*** Block opens ***
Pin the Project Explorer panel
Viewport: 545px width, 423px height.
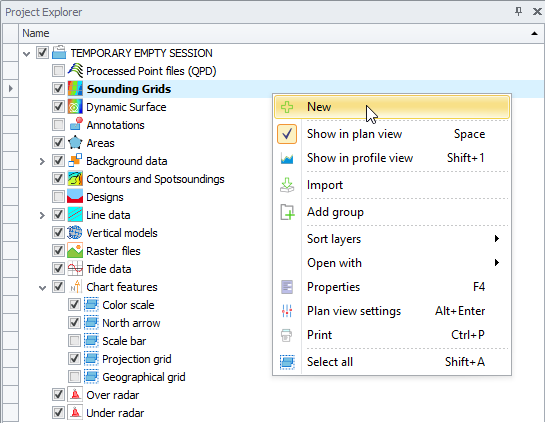518,11
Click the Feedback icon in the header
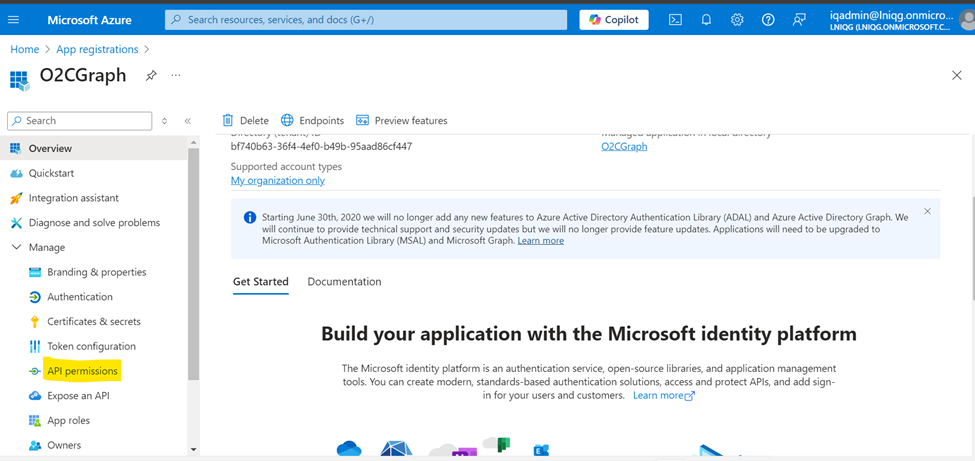 799,20
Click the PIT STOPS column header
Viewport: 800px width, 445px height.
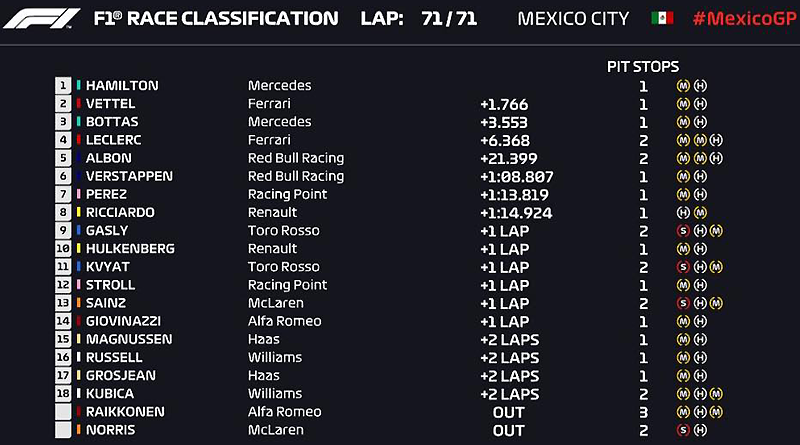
*** Block closes ***
Required work —
Exclude the pictures and write out exactly the lines from the one holding "Click the PIT STOPS column header" through the end of the entries, inclusive, and only those.

Answer space —
Click the PIT STOPS column header
Viewport: 800px width, 445px height.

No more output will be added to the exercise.